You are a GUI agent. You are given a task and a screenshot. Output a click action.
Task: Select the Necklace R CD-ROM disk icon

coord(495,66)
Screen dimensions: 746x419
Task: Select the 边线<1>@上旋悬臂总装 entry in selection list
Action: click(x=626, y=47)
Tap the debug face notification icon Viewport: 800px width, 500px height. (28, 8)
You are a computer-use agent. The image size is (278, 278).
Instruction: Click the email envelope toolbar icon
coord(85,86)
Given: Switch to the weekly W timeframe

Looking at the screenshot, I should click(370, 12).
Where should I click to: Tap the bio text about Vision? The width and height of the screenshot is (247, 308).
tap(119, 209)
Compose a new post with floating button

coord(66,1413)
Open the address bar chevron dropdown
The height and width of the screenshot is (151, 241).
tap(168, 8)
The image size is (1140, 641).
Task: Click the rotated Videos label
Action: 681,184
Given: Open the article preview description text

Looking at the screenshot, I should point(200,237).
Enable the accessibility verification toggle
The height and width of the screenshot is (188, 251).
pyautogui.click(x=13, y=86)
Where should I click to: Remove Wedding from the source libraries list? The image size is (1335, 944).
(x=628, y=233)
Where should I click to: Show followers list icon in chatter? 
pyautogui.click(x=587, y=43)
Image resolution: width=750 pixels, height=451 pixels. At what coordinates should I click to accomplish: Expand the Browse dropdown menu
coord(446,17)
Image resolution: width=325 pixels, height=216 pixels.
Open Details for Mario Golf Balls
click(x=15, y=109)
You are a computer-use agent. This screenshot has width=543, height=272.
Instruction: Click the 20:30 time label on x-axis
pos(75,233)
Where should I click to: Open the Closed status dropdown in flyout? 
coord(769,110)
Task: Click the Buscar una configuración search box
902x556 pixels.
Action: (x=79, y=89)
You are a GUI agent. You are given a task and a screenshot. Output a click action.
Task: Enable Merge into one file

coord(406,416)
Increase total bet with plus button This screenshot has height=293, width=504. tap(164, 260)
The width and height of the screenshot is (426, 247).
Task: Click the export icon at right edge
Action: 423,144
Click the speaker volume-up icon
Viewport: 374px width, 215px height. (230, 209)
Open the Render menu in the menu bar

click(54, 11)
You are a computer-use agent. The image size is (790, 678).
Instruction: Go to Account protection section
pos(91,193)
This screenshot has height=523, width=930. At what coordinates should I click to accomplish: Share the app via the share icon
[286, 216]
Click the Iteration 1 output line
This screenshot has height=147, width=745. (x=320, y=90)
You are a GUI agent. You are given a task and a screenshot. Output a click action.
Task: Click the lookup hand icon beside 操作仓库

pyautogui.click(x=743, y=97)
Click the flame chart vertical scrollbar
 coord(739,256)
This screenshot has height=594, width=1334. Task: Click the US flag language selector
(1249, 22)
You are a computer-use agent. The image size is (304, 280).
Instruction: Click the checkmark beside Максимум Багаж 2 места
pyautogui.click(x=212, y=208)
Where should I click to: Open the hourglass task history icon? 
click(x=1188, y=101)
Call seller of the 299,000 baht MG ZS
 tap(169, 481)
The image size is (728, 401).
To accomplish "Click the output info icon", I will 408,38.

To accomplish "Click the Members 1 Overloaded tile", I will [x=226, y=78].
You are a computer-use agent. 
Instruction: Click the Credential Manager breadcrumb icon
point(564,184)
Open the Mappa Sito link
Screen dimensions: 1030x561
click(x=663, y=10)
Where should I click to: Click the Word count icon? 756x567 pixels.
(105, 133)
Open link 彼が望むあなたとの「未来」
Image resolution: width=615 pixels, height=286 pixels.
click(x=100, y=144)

## What is being asked
Every line above should be duplicated exactly as it stands.

## Result
You are a GUI agent. You are given a task and a screenshot. Output a click action.
Task: Select the Necklace R CD-ROM disk icon

coord(495,66)
Screen dimensions: 746x419
Task: Select the 边线<1>@上旋悬臂总装 entry in selection list
Action: click(x=626, y=47)
Tap the debug face notification icon Viewport: 800px width, 500px height. (28, 8)
You are a computer-use agent. The image size is (278, 278).
Instruction: Click the email envelope toolbar icon
coord(85,86)
Given: Switch to the weekly W timeframe

Looking at the screenshot, I should click(370, 12).
Where should I click to: Tap the bio text about Vision? The width and height of the screenshot is (247, 308).
tap(119, 209)
Compose a new post with floating button

coord(66,1413)
Open the address bar chevron dropdown
The height and width of the screenshot is (151, 241).
tap(168, 8)
The image size is (1140, 641).
Task: Click the rotated Videos label
Action: 681,184
Given: Open the article preview description text

Looking at the screenshot, I should point(200,237).
Enable the accessibility verification toggle
The height and width of the screenshot is (188, 251).
pyautogui.click(x=13, y=86)
Where should I click to: Remove Wedding from the source libraries list? The image size is (1335, 944).
(x=628, y=233)
Where should I click to: Show followers list icon in chatter? 
pyautogui.click(x=587, y=43)
Image resolution: width=750 pixels, height=451 pixels. At what coordinates should I click to accomplish: Expand the Browse dropdown menu
coord(446,17)
Image resolution: width=325 pixels, height=216 pixels.
Open Details for Mario Golf Balls
click(x=15, y=109)
You are a computer-use agent. This screenshot has width=543, height=272.
Instruction: Click the 20:30 time label on x-axis
pos(75,233)
Where should I click to: Open the Closed status dropdown in flyout? 
coord(769,110)
Task: Click the Buscar una configuración search box
902x556 pixels.
Action: (x=79, y=89)
You are a GUI agent. You are given a task and a screenshot. Output a click action.
Task: Enable Merge into one file

coord(406,416)
Increase total bet with plus button This screenshot has height=293, width=504. tap(164, 260)
The width and height of the screenshot is (426, 247).
Task: Click the export icon at right edge
Action: 423,144
Click the speaker volume-up icon
Viewport: 374px width, 215px height. (230, 209)
Open the Render menu in the menu bar

click(54, 11)
You are a computer-use agent. The image size is (790, 678).
Instruction: Go to Account protection section
pos(91,193)
This screenshot has height=523, width=930. At what coordinates should I click to accomplish: Share the app via the share icon
[286, 216]
Click the Iteration 1 output line
This screenshot has height=147, width=745. (x=320, y=90)
You are a GUI agent. You are given a task and a screenshot. Output a click action.
Task: Click the lookup hand icon beside 操作仓库

pyautogui.click(x=743, y=97)
Click the flame chart vertical scrollbar
 coord(739,256)
This screenshot has height=594, width=1334. Task: Click the US flag language selector
(1249, 22)
You are a computer-use agent. The image size is (304, 280).
Instruction: Click the checkmark beside Максимум Багаж 2 места
pyautogui.click(x=212, y=208)
Where should I click to: Open the hourglass task history icon? 
click(x=1188, y=101)
Call seller of the 299,000 baht MG ZS
 tap(169, 481)
The image size is (728, 401).
To accomplish "Click the output info icon", I will 408,38.

To accomplish "Click the Members 1 Overloaded tile", I will [x=226, y=78].
You are a computer-use agent. 
Instruction: Click the Credential Manager breadcrumb icon
point(564,184)
Open the Mappa Sito link
Screen dimensions: 1030x561
click(x=663, y=10)
Where should I click to: Click the Word count icon? 756x567 pixels.
(105, 133)
Open link 彼が望むあなたとの「未来」
Image resolution: width=615 pixels, height=286 pixels.
click(x=100, y=144)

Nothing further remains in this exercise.